Tax evasion is one of the key tenets of our business. The challenge is to establish for our clients how little or how much should have been disclosed to the Revenue during or following a criminal investigation. Much of the forensic accounting work we carry out is establishing a mitigating framework of tax planning that would lead to a sensible level of taxes being paid. Our view is that aggressive tax avoidance runs the risk of inviting association with criminal evasion and money laundering.
When investigating cases involving international money transfers through conventional banks and also Hawala and Other Similar Service Providers, we note how the authorities are very quick to grasp the opportunity to instigate money-laundering proceedings. Jurisdictions with a robust preventative framework such as the UK’s Proceeds of Crime Act and Anti Money Laundering Regulations ensure that the onus is on the taxpayer to prove the legitimate source of any funds.
It is clear why the authorities would rather pursue money laundering allegations than challenge an aggressive tax planning scheme. According to the Public Accounts Committee findings for 2014/15, HMRC have successfully prosecuted only 11 cases of international offshore tax avoidance over a five-year period resulting in total prison sentences of 15 years. Our firm alone has dealt with many more assignments than this where international money laundering indictments have been the focus of attention in matters clearly encompassing tax avoidance. It seems there is a much greater risk of facing criminal sanctions when attempting to shelter money than a dispute over the legality of a tax-planning scheme.
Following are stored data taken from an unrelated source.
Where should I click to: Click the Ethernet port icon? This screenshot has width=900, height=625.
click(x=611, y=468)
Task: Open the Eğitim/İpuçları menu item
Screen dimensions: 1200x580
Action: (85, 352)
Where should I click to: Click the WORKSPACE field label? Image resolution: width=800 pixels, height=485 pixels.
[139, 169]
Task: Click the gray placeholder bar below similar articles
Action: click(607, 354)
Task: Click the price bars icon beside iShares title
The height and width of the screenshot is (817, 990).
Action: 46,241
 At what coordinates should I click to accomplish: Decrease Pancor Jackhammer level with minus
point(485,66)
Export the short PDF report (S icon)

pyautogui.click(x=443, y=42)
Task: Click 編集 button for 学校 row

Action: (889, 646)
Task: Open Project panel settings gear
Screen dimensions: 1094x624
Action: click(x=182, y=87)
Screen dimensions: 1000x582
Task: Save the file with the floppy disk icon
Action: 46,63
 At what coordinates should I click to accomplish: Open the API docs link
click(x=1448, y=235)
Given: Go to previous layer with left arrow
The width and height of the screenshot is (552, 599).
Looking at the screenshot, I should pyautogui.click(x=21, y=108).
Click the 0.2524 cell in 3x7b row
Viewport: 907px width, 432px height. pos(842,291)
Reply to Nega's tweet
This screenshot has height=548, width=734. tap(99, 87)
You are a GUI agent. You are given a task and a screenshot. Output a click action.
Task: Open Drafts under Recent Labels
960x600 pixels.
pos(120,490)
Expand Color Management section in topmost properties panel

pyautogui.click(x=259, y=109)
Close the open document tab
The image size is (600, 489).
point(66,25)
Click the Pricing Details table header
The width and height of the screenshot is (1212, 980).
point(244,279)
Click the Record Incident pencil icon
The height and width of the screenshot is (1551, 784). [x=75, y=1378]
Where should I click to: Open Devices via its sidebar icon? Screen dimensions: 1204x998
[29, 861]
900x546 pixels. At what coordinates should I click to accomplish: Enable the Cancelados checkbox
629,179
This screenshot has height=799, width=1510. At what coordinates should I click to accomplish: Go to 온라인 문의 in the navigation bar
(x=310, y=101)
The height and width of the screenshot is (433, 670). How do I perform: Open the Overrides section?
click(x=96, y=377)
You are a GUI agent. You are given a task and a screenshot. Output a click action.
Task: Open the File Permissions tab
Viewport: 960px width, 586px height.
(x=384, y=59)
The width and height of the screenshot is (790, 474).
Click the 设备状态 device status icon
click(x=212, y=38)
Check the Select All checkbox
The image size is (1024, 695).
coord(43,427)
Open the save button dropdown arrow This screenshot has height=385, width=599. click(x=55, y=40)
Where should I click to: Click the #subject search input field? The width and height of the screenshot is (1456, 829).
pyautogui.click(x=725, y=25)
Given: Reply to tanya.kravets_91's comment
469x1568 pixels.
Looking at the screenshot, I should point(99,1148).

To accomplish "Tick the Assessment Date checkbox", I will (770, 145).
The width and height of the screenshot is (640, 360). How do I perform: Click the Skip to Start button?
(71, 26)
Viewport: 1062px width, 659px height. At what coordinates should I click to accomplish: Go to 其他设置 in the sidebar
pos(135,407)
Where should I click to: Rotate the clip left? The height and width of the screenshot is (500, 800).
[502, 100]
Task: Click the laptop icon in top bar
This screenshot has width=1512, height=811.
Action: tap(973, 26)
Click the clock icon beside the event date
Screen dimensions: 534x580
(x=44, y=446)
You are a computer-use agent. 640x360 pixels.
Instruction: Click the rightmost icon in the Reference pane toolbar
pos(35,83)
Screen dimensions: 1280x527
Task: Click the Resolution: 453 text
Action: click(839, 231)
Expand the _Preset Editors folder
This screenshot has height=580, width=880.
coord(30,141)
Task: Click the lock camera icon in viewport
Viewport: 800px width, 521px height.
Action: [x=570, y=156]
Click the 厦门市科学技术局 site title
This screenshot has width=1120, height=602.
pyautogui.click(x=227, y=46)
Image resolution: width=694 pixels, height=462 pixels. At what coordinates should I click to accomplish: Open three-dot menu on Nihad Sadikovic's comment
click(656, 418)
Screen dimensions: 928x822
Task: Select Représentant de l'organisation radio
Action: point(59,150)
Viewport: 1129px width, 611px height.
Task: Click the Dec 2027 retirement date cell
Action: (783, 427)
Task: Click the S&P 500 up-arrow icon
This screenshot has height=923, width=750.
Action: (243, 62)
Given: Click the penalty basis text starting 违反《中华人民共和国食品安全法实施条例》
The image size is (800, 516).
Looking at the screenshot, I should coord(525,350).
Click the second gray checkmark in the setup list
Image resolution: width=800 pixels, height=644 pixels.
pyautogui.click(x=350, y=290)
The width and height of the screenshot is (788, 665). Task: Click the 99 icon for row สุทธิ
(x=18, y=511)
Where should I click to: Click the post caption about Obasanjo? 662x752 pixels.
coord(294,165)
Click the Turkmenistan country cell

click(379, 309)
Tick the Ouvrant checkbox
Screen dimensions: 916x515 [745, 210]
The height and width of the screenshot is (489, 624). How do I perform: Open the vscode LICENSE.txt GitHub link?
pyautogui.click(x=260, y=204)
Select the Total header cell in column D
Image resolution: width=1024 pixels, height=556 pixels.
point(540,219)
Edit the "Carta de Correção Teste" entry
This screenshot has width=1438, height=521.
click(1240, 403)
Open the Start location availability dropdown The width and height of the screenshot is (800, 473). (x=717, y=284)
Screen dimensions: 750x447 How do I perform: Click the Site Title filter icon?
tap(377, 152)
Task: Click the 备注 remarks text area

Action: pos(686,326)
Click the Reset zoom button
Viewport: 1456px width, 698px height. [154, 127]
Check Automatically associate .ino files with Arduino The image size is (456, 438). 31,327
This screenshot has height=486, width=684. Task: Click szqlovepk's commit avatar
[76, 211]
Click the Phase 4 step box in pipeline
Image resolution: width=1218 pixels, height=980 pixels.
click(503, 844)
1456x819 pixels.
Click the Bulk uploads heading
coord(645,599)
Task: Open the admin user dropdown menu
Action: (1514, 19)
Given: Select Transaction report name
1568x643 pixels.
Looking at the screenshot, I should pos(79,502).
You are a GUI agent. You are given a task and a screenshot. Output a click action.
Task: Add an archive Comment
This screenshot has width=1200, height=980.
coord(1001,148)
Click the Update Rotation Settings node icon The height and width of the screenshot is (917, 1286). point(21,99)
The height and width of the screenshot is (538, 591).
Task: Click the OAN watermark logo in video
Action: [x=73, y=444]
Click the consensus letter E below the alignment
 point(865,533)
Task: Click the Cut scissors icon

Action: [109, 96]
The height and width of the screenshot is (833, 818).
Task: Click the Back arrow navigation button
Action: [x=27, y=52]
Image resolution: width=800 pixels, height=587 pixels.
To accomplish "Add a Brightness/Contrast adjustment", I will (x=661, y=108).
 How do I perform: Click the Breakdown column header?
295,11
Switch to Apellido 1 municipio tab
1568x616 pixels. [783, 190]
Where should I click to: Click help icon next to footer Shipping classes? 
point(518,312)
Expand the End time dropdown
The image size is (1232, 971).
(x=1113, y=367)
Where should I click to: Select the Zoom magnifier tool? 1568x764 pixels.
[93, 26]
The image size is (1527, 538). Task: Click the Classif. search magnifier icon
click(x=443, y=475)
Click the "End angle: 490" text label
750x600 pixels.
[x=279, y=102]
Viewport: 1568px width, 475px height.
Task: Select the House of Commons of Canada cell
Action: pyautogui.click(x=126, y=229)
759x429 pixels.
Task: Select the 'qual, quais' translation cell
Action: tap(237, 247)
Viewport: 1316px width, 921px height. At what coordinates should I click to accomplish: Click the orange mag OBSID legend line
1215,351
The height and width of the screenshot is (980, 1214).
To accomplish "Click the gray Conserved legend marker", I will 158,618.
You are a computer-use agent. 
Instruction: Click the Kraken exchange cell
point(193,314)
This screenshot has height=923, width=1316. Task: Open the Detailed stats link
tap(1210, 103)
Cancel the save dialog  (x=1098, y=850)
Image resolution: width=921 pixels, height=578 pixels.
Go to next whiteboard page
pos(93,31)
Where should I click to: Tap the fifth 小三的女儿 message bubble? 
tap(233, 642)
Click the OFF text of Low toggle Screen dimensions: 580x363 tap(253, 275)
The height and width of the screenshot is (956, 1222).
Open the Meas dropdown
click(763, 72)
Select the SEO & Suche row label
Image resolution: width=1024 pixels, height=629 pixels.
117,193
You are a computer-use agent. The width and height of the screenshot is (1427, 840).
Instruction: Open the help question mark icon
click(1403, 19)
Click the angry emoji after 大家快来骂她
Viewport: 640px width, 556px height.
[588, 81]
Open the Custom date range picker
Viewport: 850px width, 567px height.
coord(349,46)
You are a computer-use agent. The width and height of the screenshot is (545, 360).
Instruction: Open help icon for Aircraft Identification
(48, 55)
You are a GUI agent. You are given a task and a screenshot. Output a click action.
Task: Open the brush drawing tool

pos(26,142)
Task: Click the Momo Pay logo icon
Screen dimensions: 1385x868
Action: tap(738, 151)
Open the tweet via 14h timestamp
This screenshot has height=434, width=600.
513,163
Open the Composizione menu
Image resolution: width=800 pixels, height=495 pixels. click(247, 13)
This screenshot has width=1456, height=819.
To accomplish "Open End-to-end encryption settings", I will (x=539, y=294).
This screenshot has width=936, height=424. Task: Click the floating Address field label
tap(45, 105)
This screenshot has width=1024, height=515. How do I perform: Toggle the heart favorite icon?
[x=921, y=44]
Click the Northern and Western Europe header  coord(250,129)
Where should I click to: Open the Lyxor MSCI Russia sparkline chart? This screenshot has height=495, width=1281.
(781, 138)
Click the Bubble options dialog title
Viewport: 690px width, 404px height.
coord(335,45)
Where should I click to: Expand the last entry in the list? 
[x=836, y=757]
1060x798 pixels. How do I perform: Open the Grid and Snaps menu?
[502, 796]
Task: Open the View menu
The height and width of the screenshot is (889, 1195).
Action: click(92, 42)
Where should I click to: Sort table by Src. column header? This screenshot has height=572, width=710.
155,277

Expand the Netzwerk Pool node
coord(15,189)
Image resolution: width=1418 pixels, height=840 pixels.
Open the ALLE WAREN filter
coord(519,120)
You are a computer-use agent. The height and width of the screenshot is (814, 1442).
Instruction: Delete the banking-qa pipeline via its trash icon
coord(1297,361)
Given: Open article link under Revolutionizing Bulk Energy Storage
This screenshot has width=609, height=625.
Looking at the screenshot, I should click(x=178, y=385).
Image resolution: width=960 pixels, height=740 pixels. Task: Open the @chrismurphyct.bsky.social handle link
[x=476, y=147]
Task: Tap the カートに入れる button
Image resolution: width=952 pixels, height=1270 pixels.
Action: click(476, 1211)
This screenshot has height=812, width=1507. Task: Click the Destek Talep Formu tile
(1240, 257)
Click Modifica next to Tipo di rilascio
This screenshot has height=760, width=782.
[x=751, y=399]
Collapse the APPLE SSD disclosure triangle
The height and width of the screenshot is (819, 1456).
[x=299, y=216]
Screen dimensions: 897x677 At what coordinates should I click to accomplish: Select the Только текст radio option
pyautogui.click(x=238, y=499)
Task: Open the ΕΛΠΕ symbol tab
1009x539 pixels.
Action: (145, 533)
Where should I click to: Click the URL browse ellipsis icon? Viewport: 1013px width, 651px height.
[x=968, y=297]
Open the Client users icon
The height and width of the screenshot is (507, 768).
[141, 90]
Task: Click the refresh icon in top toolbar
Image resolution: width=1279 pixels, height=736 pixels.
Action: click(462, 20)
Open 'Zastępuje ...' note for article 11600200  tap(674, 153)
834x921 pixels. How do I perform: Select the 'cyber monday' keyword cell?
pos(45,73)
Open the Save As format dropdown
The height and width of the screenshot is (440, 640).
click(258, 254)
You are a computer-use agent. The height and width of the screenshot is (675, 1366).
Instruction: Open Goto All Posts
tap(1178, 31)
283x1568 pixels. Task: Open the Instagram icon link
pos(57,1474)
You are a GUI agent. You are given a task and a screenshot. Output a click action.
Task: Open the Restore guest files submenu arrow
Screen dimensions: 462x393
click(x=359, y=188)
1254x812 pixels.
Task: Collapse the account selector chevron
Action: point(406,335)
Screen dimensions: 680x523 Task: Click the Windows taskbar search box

There is no doubt that tax regulation is complex, with statute and regulation in the UK alone running to many tens of thousand pages. The money laundering framework on the other hand, running to hundreds of pages, which transfers the burden of proof to the taxpayer and provides much harsher penalties, seems to be a better avenue for the authorities to pursue.
Many of the allegations of underpaid tax that we investigate involve transfers into typical offshore jurisdictions or movements through financial centres offering some opacity to the authorities in the UK, USA and other areas of initial wealth generation. Our first task is to establish the relative commercial benefits of the financial activity as opposed to any fiscal advantage. This is because the apparent commercial motive is the first line of defence to any challenge made by the HMRC. Understanding this motive is more important than tracing and explaining the precise source or level of taxable income that is being assessed. A scheme that solely reduces tax and provides no other reason for its existence is most likely to fall at the first hurdle.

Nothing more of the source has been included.